# Exercise prompt
Only the lines below starting at the one that contains "[Link naar TikTok] (330, 2499)" and ending at the one that contains "Vu dans la rue (185, 98)" are to be reproduced, exactly and with both ends kept.

────────

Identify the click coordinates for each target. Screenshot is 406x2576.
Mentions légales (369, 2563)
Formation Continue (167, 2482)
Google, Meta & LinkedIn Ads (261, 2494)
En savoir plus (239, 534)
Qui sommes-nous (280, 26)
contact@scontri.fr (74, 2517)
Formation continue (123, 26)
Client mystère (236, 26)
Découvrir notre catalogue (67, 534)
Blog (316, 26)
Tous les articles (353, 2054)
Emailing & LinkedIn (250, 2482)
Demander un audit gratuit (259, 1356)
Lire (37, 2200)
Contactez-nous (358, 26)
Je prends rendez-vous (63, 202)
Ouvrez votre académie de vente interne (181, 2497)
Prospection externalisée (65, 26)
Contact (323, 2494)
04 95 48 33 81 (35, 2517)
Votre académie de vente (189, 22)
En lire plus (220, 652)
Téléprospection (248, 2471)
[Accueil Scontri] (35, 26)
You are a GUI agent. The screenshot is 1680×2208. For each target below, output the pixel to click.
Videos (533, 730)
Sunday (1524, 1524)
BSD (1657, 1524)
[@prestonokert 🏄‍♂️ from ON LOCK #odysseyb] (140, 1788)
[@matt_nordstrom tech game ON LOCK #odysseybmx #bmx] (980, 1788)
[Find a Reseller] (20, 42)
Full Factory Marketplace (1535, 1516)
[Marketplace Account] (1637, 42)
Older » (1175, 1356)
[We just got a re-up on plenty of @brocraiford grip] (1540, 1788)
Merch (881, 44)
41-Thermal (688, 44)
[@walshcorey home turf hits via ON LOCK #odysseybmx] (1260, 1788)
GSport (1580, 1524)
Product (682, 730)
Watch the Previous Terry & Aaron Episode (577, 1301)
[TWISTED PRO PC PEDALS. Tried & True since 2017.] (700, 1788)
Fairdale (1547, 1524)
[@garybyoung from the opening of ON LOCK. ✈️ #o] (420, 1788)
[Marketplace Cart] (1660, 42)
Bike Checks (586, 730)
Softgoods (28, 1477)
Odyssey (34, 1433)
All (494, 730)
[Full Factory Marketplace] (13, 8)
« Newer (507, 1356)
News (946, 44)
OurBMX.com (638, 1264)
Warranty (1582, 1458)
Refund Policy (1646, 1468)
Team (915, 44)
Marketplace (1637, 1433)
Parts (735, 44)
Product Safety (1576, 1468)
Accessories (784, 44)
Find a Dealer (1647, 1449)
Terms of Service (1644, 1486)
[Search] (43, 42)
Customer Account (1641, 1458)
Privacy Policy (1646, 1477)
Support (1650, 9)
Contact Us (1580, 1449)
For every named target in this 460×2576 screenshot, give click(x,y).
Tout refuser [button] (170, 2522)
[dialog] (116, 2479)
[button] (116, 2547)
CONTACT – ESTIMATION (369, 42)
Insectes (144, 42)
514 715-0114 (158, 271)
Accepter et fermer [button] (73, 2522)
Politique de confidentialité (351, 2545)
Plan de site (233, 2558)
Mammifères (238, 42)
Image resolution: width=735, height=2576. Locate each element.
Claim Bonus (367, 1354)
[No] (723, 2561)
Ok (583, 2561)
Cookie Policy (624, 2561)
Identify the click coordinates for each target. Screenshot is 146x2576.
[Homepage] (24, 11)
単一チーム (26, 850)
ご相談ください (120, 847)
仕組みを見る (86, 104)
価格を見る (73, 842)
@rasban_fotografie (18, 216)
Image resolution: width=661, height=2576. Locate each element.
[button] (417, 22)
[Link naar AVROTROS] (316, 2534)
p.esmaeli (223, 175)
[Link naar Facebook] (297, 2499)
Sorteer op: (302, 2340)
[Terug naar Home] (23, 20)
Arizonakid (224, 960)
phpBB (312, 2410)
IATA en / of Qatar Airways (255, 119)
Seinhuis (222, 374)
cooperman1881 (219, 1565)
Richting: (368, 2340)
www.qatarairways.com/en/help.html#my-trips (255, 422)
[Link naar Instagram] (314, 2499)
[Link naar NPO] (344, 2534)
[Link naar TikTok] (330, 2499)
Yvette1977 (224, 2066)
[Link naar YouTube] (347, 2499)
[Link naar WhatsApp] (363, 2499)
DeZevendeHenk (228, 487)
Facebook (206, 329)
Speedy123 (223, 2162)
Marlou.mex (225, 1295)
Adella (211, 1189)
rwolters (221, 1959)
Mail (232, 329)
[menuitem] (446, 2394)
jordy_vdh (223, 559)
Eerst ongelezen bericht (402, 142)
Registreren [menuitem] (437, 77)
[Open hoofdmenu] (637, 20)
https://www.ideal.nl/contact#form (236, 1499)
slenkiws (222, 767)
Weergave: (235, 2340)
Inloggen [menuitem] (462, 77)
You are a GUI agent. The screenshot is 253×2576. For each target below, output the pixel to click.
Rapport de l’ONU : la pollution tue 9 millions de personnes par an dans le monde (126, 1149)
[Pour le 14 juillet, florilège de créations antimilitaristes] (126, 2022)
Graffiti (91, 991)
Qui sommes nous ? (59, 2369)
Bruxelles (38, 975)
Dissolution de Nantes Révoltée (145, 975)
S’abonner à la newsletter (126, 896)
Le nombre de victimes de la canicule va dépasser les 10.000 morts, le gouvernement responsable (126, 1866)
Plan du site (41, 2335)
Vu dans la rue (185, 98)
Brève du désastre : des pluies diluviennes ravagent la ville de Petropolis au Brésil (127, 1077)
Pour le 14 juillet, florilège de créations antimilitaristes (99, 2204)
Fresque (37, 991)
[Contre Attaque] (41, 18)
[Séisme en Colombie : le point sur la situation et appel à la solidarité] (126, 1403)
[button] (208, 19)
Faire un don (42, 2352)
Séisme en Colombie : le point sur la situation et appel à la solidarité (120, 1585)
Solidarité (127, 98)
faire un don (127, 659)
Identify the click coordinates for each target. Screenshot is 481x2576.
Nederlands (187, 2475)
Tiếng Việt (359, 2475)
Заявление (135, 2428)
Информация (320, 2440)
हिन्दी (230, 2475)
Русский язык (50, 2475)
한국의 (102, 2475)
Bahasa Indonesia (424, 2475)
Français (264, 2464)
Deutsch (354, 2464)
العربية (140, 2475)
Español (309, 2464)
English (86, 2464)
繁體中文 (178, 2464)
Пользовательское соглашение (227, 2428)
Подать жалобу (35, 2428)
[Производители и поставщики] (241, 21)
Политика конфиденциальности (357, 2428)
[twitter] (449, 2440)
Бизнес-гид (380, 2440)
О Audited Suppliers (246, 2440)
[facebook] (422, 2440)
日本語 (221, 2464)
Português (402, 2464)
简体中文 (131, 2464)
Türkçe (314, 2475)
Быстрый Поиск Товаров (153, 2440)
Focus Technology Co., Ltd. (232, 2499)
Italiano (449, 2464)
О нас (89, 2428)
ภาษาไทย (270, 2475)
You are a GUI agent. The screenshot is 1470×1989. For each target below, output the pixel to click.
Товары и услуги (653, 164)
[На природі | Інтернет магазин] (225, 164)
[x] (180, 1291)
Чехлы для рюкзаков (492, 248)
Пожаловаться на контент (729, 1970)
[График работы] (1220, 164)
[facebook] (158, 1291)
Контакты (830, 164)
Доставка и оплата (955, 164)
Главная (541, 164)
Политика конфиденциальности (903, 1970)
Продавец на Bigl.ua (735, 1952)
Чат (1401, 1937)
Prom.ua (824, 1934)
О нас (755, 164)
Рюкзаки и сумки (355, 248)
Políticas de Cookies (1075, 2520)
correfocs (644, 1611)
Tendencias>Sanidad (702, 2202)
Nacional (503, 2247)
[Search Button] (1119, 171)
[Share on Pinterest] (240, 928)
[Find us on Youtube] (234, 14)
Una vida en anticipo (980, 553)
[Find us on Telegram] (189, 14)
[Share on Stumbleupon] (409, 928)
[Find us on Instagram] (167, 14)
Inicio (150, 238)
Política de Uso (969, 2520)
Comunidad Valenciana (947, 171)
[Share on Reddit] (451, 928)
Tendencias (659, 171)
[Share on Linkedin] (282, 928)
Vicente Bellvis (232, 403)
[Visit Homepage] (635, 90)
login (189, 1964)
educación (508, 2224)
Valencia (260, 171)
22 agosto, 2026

────────

# Solution to this task
[Link naar TikTok] (330, 2499)
Yvette1977 (224, 2066)
[Link naar YouTube] (347, 2499)
[Link naar WhatsApp] (363, 2499)
DeZevendeHenk (228, 487)
Facebook (206, 329)
Speedy123 (223, 2162)
Marlou.mex (225, 1295)
Adella (211, 1189)
rwolters (221, 1959)
Mail (232, 329)
[menuitem] (446, 2394)
jordy_vdh (223, 559)
Eerst ongelezen bericht (402, 142)
Registreren [menuitem] (437, 77)
[Open hoofdmenu] (637, 20)
https://www.ideal.nl/contact#form (236, 1499)
slenkiws (222, 767)
Weergave: (235, 2340)
Inloggen [menuitem] (462, 77)
You are a GUI agent. The screenshot is 253×2576. For each target below, output the pixel to click.
Rapport de l’ONU : la pollution tue 9 millions de personnes par an dans le monde (126, 1149)
[Pour le 14 juillet, florilège de créations antimilitaristes] (126, 2022)
Graffiti (91, 991)
Qui sommes nous ? (59, 2369)
Bruxelles (38, 975)
Dissolution de Nantes Révoltée (145, 975)
S’abonner à la newsletter (126, 896)
Le nombre de victimes de la canicule va dépasser les 10.000 morts, le gouvernement responsable (126, 1866)
Plan du site (41, 2335)
Vu dans la rue (185, 98)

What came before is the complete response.